▸ **Your instructions**
All lines from the one containing "политикой обработки персональных" to the end of the data below are to be returned exactly, both ends included, with nothing added.

▸ **The input**
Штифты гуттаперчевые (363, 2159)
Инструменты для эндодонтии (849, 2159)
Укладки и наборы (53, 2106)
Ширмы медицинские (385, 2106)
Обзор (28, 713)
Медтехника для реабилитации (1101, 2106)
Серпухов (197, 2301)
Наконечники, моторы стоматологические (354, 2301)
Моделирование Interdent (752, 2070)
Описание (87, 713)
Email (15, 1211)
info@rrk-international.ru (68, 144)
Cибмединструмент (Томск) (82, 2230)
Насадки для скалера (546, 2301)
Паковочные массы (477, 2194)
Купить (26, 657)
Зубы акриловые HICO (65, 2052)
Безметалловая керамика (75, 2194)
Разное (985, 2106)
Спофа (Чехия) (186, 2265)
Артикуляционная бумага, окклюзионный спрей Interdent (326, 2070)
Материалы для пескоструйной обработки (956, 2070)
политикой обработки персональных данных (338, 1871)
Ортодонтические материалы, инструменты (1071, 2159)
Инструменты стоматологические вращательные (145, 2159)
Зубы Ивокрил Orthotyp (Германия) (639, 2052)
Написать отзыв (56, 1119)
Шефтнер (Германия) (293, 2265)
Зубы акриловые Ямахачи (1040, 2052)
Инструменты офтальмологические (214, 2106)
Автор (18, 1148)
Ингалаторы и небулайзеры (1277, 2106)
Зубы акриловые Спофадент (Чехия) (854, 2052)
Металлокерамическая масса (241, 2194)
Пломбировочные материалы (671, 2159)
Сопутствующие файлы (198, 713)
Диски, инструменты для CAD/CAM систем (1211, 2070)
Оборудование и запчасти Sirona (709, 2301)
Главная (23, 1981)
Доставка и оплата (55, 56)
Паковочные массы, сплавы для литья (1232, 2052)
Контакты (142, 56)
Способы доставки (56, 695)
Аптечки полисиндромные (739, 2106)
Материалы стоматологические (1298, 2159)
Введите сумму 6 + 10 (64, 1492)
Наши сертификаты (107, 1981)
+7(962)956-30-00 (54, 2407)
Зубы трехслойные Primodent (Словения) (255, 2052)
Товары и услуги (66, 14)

▸ **Answer to the problem**
политикой обработки персональных данных (338, 1871)
Ортодонтические материалы, инструменты (1071, 2159)
Инструменты стоматологические вращательные (145, 2159)
Зубы Ивокрил Orthotyp (Германия) (639, 2052)
Написать отзыв (56, 1119)
Шефтнер (Германия) (293, 2265)
Зубы акриловые Ямахачи (1040, 2052)
Инструменты офтальмологические (214, 2106)
Автор (18, 1148)
Ингалаторы и небулайзеры (1277, 2106)
Зубы акриловые Спофадент (Чехия) (854, 2052)
Металлокерамическая масса (241, 2194)
Пломбировочные материалы (671, 2159)
Сопутствующие файлы (198, 713)
Диски, инструменты для CAD/CAM систем (1211, 2070)
Оборудование и запчасти Sirona (709, 2301)
Главная (23, 1981)
Доставка и оплата (55, 56)
Паковочные массы, сплавы для литья (1232, 2052)
Контакты (142, 56)
Способы доставки (56, 695)
Аптечки полисиндромные (739, 2106)
Материалы стоматологические (1298, 2159)
Введите сумму 6 + 10 (64, 1492)
Наши сертификаты (107, 1981)
+7(962)956-30-00 (54, 2407)
Зубы трехслойные Primodent (Словения) (255, 2052)
Товары и услуги (66, 14)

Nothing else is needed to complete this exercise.